Abolished frameshifting for predicted structure-stabilizing SARS-CoV-2 mutants: Implications to alternative conformations and their statistical structural analyses (preprint)

The SARS-CoV-2 frameshifting element (FSE) has been intensely studied and explored as a therapeutic target for coronavirus diseases including COVID-19. Besides the intriguing virology, this small RNA is known to adopt many length-dependent conformations, as verified by multiple experimental and computational approaches. However, the role these alternative conformations play in the frameshifting mechanism and how to quantify this structural abundance has been an ongoing challenge. Here, we show by DMS and dual-luciferase functional assays that previously predicted FSE mutants (using the RAG graph theory approach) suppress structural transitions and abolish frameshifting. Furthermore, correlated mutation analysis of DMS data by three programs (DREEM, DRACO, and DANCE-MaP) reveals important differences in their estimation of specific RNA conformations, suggesting caution in the interpretation of such complex conformational landscapes. Overall, the abolished frameshifting in three different mutants confirms that all alternative conformations play a role in the pathways of ribosomal transition.

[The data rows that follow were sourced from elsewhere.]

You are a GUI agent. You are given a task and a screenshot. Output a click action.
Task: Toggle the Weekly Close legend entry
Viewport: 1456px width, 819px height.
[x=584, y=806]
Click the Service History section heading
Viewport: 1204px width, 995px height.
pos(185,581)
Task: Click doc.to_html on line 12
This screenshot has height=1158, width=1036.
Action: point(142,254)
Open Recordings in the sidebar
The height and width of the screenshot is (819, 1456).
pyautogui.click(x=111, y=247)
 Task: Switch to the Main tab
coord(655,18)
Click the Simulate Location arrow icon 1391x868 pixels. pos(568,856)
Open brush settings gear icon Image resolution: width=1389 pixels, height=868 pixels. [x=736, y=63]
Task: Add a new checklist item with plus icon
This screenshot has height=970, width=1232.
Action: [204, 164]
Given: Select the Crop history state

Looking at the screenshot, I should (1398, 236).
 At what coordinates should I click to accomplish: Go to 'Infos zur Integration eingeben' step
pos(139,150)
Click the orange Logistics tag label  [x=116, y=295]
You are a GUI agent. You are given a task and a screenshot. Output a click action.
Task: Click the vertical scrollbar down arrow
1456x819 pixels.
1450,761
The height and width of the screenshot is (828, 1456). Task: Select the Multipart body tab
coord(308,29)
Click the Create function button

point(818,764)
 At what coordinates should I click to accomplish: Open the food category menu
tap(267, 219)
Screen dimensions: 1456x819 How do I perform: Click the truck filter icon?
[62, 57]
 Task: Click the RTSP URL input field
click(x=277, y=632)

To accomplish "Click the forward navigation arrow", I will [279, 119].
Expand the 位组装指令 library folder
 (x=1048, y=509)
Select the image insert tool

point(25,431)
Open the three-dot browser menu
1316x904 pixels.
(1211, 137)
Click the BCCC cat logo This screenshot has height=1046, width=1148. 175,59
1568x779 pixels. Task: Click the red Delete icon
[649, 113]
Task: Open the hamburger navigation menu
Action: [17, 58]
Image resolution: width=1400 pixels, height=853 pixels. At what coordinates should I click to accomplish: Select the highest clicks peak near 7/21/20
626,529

To knot and not: Multiple conformations of the SARS-CoV-2 frameshifting RNA element (preprint)

The SARS-CoV-2 frameshifting RNA element (FSE) is an excellent target for therapeutic intervention against Covid-19. This small gene element employs a shifting mechanism to pause and backtrack the ribosome during translation between Open Reading Frames 1a and 1b, which code for viral polyproteins. Any interference with this process has profound effect on viral replication and propagation. Pinpointing the structures adapted by the FSE and associated structural transformations involved in frameshifting has been a challenge. Using our graph-theory-based modeling tools for representing RNA secondary structures, "RAG" (RNA-As-Graphs), and chemical structure probing experiments, we show that the 3-stem H-type pseudoknot (3_6 dual graph), long assumed to be the dominant structure, is replaced by a different, HL-type 3-stem pseudoknot (3_3) as more residues, in particular the slippery site's 7 residues, are considered. In addition, an unknotted 3-way junction RNA (3_5) emerges as a minor conformation. These three conformations share Stems 1 and 3, while the different Stem 2 may be involved in a conformational switch and possibly associations with the ribosome during translation. These structural and mechanistic insights advance our understanding of the SARS-CoV-2 frameshifting process and concomitant virus life cycle, and point to three avenues of therapeutic intervention.